The rheumy I have doesn't fret over borderline normal limits. But one unit too high or low she gets interested and we discuss what needs or doesn't need to be done. Sometimes she retests in a month or before the next visit.
It's pretty tricky to interpret all the tests. The results are not the only parameter. Symptoms count too. As well as any current medical problems. Some of these tests may show liver or heart disease or some other medical involvement. That's why there are (good) doctors.
There's tons of info on the web about the blood tests as SK has provided some.
The questions you are asking here might be good ones to ask your doctor about. When I was finally diagnosed, I wish I had asked more questions.
You got to hold on.
My 3 cents.
"Sedimentation rate: A blood test that detects and monitors inflammation in the body. Abbreviated sed rate. Thesed rate measures the rate at which red blood cells in a test tube separate from blood serum over time, becoming sediment at the bottom of the test tube."
Think of solids falling to the bottom like dirt settling on the bottom of a river bottom.
Sed Rate or Erythrocyte Sedimentation Rate aka ESR is one of the tests I perform in my lab (and on myself to monitor sssshhh). My ESR has been elevated for 3 years now and has never gone back to normal even on prednisolone. I use the ESR in conjunction with another test called CRP which is an immunoassay looking at a thing called C-reactive Protein. Both these tests are indicators of inflammation in the body. They don't tell where specifically, nor what the cause is. Interestingly there are some conditions where a person can have a normal or normal'sh CRP (currently considered the most accurate measure of inflammation) but an abnormal ESR/Sed rate. The ESR is still considered the gold standard for testing inflammation in GCA (Giant Cell Arteritis) also known as Temporal Arteritis ...by the way it is Arter-itis not a misspelling of Arthritis. GCA is a very serious condition of the arteries in the temple - if left untreated it leads to permanent irreversible blindness, please excuse the sidetrack. Anyhow, back to ESR/Sed Rates and CRP - these two tests are invaluable in monitoring the progress of medications, indicating the severity of flare ups and in the case of having an infection, it can be very useful in assessing the effectiveness of antibiotic and anti-inflammatory treatments.

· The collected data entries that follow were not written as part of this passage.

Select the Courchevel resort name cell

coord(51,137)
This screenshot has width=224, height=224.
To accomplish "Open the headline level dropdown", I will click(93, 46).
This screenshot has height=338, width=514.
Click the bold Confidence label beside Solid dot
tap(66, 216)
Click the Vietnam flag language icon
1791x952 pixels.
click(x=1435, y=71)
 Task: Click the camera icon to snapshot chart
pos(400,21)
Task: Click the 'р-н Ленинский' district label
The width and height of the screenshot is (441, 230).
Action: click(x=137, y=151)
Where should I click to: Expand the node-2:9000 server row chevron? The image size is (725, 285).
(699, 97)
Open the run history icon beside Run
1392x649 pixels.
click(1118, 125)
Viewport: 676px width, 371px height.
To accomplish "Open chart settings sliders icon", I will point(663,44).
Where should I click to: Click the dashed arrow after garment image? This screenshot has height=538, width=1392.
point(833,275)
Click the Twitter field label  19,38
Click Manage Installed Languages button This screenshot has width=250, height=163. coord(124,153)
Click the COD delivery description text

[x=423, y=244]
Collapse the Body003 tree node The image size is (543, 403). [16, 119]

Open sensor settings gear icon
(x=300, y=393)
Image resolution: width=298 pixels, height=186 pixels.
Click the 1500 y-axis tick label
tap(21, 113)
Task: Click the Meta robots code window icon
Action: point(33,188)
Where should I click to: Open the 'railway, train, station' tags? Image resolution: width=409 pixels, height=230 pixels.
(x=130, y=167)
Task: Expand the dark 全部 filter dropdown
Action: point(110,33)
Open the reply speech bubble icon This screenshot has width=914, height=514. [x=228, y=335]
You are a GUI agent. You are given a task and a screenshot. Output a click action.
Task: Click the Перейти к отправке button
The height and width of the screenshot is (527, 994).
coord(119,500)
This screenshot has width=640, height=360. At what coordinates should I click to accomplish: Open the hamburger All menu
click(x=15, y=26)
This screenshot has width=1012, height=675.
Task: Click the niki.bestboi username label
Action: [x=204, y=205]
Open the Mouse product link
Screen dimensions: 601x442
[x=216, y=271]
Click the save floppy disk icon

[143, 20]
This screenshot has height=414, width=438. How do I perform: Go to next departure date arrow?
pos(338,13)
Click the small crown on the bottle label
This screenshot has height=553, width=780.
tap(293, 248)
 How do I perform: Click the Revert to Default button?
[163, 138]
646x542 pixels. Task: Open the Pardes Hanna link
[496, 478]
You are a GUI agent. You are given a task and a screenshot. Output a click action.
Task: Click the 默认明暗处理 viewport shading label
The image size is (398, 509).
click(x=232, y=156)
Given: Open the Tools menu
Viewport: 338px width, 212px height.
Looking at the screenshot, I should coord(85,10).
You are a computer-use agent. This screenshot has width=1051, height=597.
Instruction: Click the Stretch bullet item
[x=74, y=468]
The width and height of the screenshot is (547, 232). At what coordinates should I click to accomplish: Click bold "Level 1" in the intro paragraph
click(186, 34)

Some other important things to mention too - CRP levels in patients with Lupus are usually not elevated despite them having widespread inflammation, nobody knows why (it's a mystery to be discovered by some bright researcher). CRP levels can be 'normally' elevated mildly in older age or if overweight, and most doctors will take this into consideration when monitoring individual patients. Having a baseline to work from is helpful in trending patients progress, what that means is it's more valuable to look at the levels over time rather than worrying about one off results being abnormal unless they are seriously high. I hope this makes sense.
Some info on CRP
Wow!!! Thank you! I'll have to come back and read it again, when I'm not so exhausted. Haven't been sleeping well for almost 3 weeks now. Very frustrating!
Hi Bookgeek, thanks to brain fog, I forgot the real name to the other link I mentioned. Here is the correct website: bestebookreaderlovers.com. If you do a search it comes right up. Most of the books given from this website is romance. I really don't like romance.
If you find any other free/inexpensive websites, can you please share?
Thanks, Stacie. I like romances, sometimes, but I tend to read more mysteries and nonfiction....if I get to read at all. Yes, I most certainly will share other book sites. I know there is Bookbub, as we talked about. Is Book Gorilla the same or previously mentioned. Okay, naptime for this girl if homework is to be done. Thank you again. I did not have this one.
Thanks a thousand, Tog, it is for this VERY reason that I refer these questions to the enlightened ones!